Ricardo Costa Neves do Amaral Manole PDF Criptografado

Capítulo 9

O MERCADO DOS

CRUZEIROS MARÍTIMOS

PANORAMA GERAL E BRASILEIRO

O histórico da indústria apresenta uma evolução espantosa, especialmente quando analisados os dados do mercado norte-americano e realizada a estimativa do reflexo desse crescimento em termos mundiais.
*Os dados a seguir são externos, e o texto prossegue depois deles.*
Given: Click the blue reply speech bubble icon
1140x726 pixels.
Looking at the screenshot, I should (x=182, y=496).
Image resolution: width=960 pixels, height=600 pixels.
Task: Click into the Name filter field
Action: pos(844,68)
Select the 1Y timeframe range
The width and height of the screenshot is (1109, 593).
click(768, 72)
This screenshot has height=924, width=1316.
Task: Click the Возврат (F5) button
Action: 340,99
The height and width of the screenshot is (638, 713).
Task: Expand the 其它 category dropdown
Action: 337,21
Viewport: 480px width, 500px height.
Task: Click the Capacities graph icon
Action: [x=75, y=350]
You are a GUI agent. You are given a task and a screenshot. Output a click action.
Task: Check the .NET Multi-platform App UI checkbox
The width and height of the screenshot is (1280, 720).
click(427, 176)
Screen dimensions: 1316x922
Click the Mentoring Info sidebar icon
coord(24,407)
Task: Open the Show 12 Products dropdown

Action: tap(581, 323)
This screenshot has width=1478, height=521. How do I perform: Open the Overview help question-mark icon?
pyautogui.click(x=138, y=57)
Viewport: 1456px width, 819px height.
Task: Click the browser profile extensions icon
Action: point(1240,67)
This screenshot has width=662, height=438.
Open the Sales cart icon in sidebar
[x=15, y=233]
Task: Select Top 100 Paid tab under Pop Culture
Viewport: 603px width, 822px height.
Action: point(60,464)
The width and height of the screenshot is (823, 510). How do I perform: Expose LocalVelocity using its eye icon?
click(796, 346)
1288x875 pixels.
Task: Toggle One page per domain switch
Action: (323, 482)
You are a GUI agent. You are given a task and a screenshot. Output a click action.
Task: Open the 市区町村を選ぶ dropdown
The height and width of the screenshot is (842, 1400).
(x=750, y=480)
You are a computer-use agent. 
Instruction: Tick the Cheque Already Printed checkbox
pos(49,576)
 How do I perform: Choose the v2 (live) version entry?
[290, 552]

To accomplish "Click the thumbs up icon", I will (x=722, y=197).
O segmento de cruzeiros marítimos no Brasil teve início com os navios do Lloyd Brasileiro, com os fretamentos organizados pela Agaxtur, nas mãos visionárias e criativas de Aldo Leone, que, por suas raízes italianas, aproximou-se da Linea “C”, ou Costa Crociere. Os fretamentos que marcaram o início dos cruzeiros marítimos brasileiros deram seqüência às esporádicas visitas dos grandes transatlânticos, como o SS

France e o Queen Elizabeth 2.

Atualmente a temporada na América do Sul apresenta um crescente número anual de novos navios, que tem gerado um aumento proporcional no número de cruzeiristas brasileiros e estrangeiros que navegam nesse destino, que, do ponto de vista internacional, é classificado como exótico.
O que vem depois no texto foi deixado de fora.